Parallelization of a branch-and-bound algorithm for the maximum weight clique problem

Abstract

In this paper, parallelization techniques are proposed for the branch-and-bound algorithm OTClique for the maximum weight clique problem. OTClique consists of the precomputation phase and the branch-and-bound phase. The proposed algorithm parallelizes both of them. In the precomputation phase, the construction of optimal tables is parallelized. In the branch-and-bound phase, the proposed algorithm generates small subproblems and assigns them to threads. A technique to share lower and upper bounds is also proposed. Experiments using some benchmarks show that the proposed parallelization techniques improve the performance of OTClique. With an 8-core CPU, the computation time of OTClique becomes 6.91 times shorter on random graphs and 5.38 times on DIMACS benchmarks on average.

Introduction

For an undirected graph, a vertex subset $C$ is called a clique if any pair of vertices in $C$ are adjacent. Given an undirected graph, the maximum clique problem (MCP) is to find a clique of maximum cardinality. MCP is known to be NP-hard [1] and the decision version is one of the Karp’s 21 NP-complete problems [2]. Given a vertex weighted undirected graph, the maximum weight clique problem (MWCP) is to find a clique of maximum weight. MWCP is a generalization of MCP and have many applications in coding theory [3], network design [4], computer vision [5], bioinformatics [6], auctions [7], protein side-chain packing [8], [9], market basket analysis [10], communication analysis [11], etc. Because of theoretical importance and a lot of practical applications, there have been lots of studies in decades [12].

Many exact algorithms for MWCP are based on the branch-and-bound that recursively generates non-overlapping subproblems and solves them to obtain the optimal solution. During the recursive procedure, upper bounds of the weight of feasible solutions are calculated to prune subproblems that cannot update the incumbent solution. Lots of techniques are proposed to reduce the computation time of branch-and-bound [13]. For MWCP, the algorithm in [14] calculates upper bounds based on Max-SAT reasoning. The algorithm proposed in [15] calculates the length of the longest path in a DAG to obtain upper bounds. Vertex coloring is used to calculate upper bounds in [16], [17]. The algorithm in [18] calculates upper bounds by Russian Doll Search. The algorithm OTClique in [19] proposes an upper bound calculation that splits vertices into small subsets and calculates the sum of optimal weights of subgraphs induced by them.

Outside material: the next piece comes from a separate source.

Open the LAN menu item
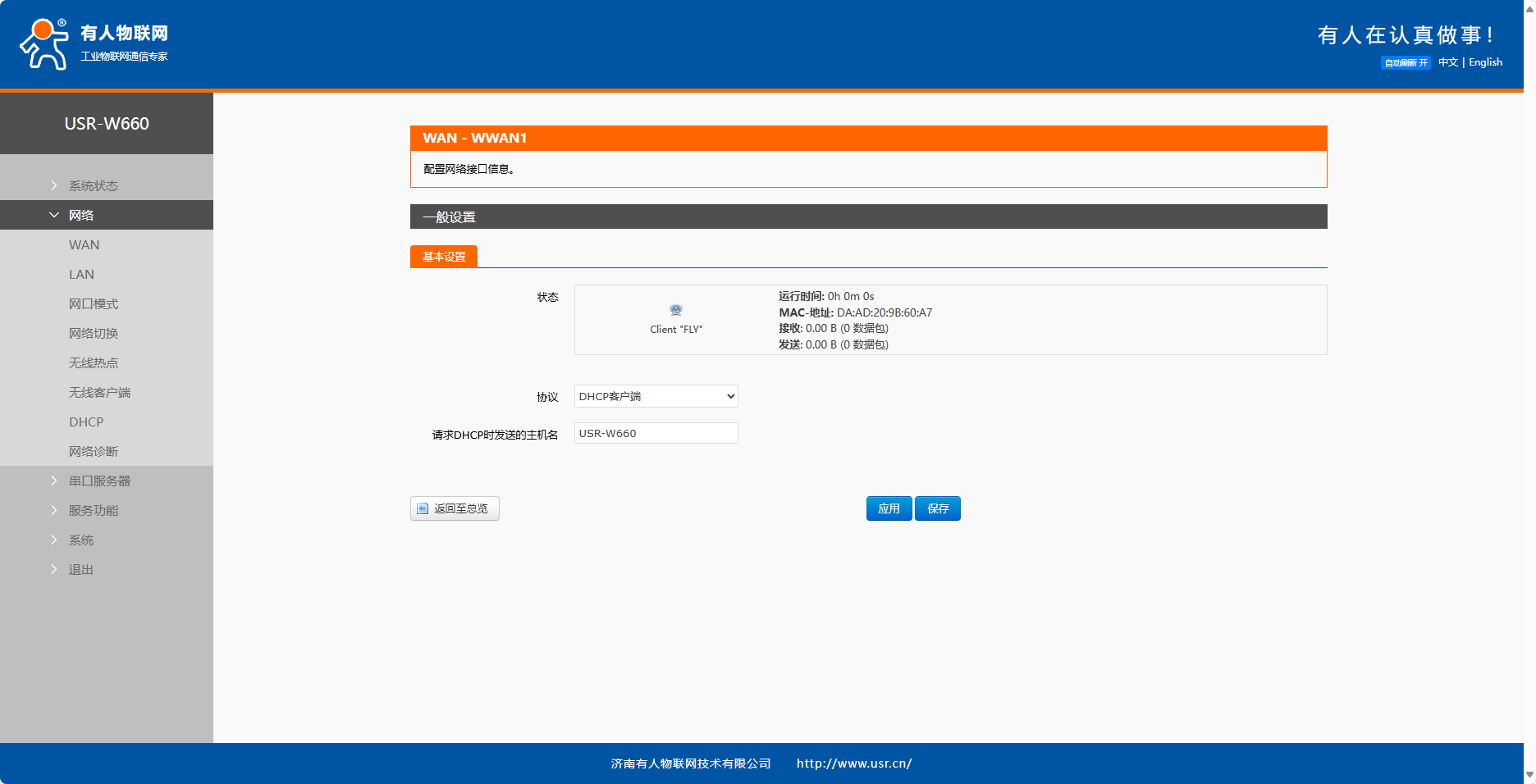Viewport: 1536px width, 784px height. click(x=82, y=275)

To calculate the upper bound in a short time, OTClique constructs the optimal tables before the branch-and-bound. OTClique also uses upper bounds obtained from Russian Doll Search. In [19], some algorithms including OTClique are compared by experiments using various kinds of benchmarks. The result shows that only OTClique can solve all instances in practical time. Excepting OTClique, each algorithm compared in [19] has bad instances that only the algorithm requires huge computation time to solve. One reason for this result is that OTClique uses two upper bound calculation methods.

In the previous computational experiments shown in papers, algorithms are implemented as a single-thread program. In recent years, one processor has multiple cores even in mobile computers. Hence parallelization techniques are adopted in various kinds of algorithms. For clique enumeration problems, parallel algorithms are proposed in [20], [21], [22]. For the MCP, exact parallel algorithms are proposed in [23], [24]. For the MWCP, although studies about parallelization are found in [25], [26], recent algorithms such as [14], [15], [16], [17], [19] are not parallelized.

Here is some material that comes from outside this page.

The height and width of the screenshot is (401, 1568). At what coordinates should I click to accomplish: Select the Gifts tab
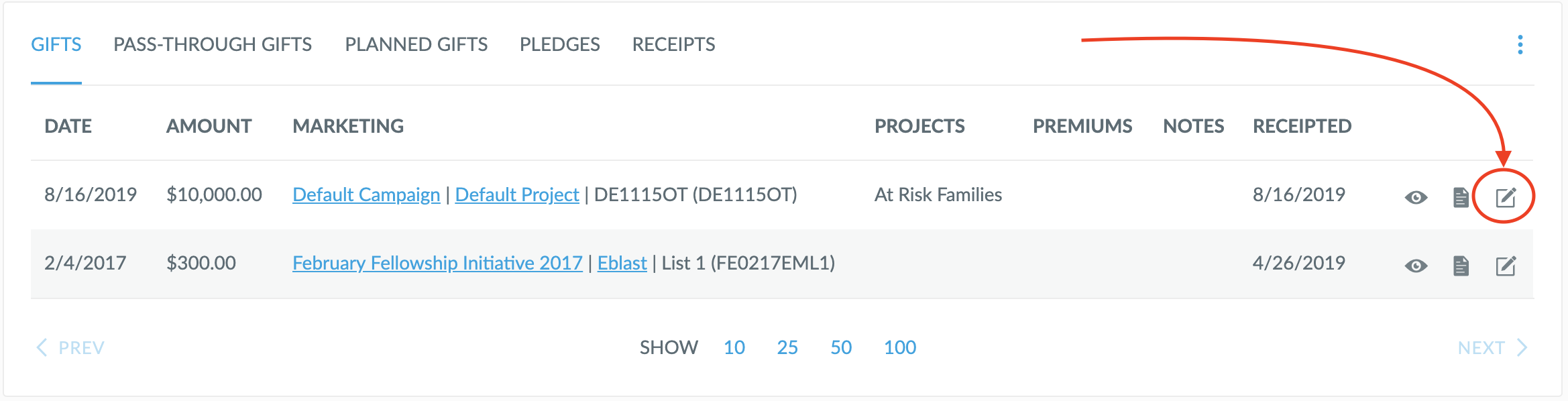[56, 44]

In this paper, we propose parallelization techniques for the branch-and-bound algorithm OTClique [19]. OTClique consists of the precomputation phase and the branch-and-bound phase. We parallelize both phases. In the precomputation phase, our algorithm parallelizes the construction of optimal tables. In the branch-and-bound phase, it generates subproblems and enqueues them to a queue. Each thread solves subproblems dequeued from the queue until it becomes empty. When the dequeued problem is large, our algorithm generates smaller subproblems from it and enqueues them again. In some experiments, we confirm that the performance of OTClique is improved by the proposed parallelization techniques.

The remainder of this paper is organized as follows. The algorithm OTClique is described in Section 2. The proposed parallelization techniques are shown in Section 3. Experimental results are shown in Section 4. We conclude the paper in Section 5.